| | von Franziska Mozart

Aart de Geus wird Chef der Bertelsmann Stiftung

Der Holländer Aart de Geus, 56, tritt Anfang August die Nachfolge des 69-jährigen Gunter Thielen an der Spitze der Bertelsmann Stiftung an. Das berichtet die "Frankfurter Allgemeine Zeitung" (F.A.Z.). Das Kuratorium der Bertelsmann Stiftung bestimmte den früheren niederländische Arbeitsminister zum neuen Vorstandsvorsitzenden, nachdem Thielen altersbedingt ausscheiden wird. de Geus ist bereits seit 1. September 2011 Vorstandsmitglied der Bertelsmann Stiftung. Dort verantwortet er die Programme in den Bereichen Europa, Arbeitsmarkt und Globalisierung.
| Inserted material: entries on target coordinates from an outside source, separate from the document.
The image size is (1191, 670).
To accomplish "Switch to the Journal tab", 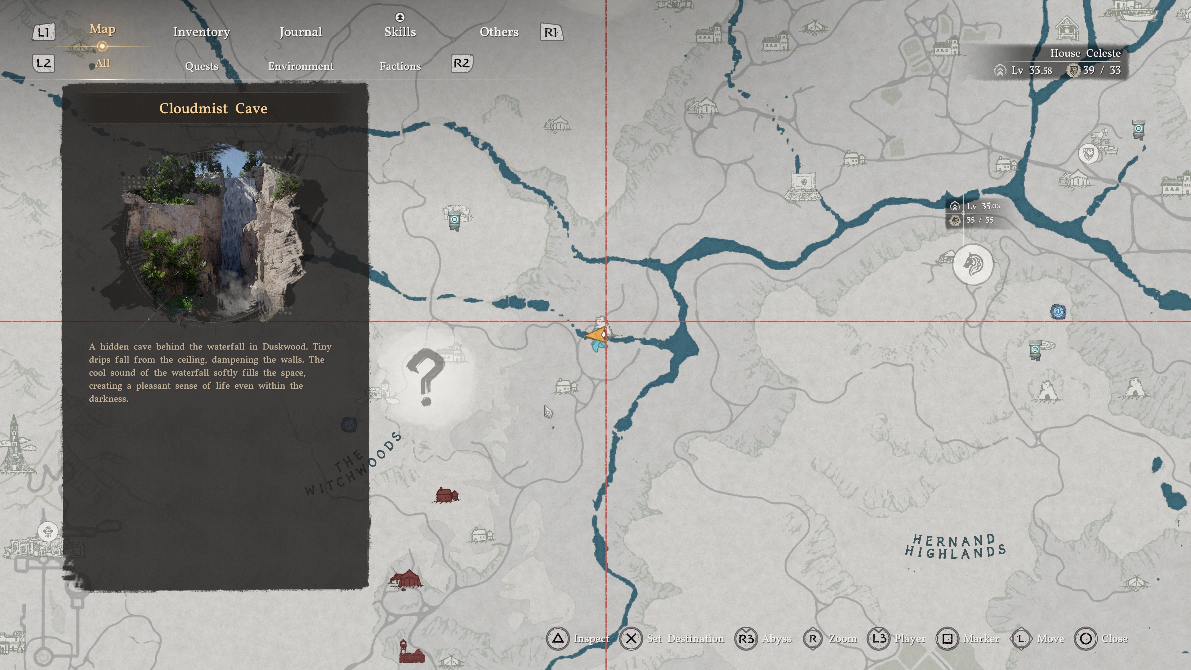I will click(x=301, y=32).
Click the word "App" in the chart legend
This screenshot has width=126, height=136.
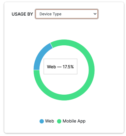point(82,121)
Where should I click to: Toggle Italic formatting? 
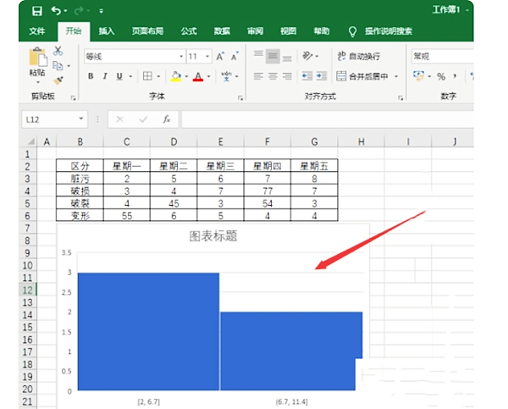106,76
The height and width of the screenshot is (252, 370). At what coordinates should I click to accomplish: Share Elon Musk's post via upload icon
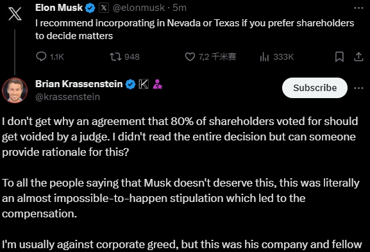(358, 56)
Davor war der Holländer stellvertretender Generalsekretär der Organisation für wirtschaftliche Zusammenarbeit und Entwicklung (OECD), und von Juli 2002 bis Februar 2007 niederländischer Minister für Arbeit und Soziales.

Ursprünglich sollte Brigitte Mohn, die bereits im Vorstand sitzt, den Posten übernehmen. Aber die Tochter der Konzernerbin Liz Mohn sei aus familiären Gründen in der nächsten Zeit nicht in der Lage, ganztags für die Stiftung zur Verfügung zu stehen, sagte Thielen im Gespräch mit der "F.A.Z." – zu lesen in der Samstagsausgabe. Damit ist für Brigitte Mohn der Weg an die Spitze der Stiftung aber nicht versperrt; Thielen stellte klar, dass sie zu einem späteren Zeitpunkt nach oben rücken könnte. "Wir machen jetzt einen schrittweisen Generationswechsel. Wenn de Geus pensioniert wird, ist immer noch genügend Zeit für Brigitte Mohn, an die Spitze zu rücken", zitiert die Zeitung den bisherigen Vorsitzenden.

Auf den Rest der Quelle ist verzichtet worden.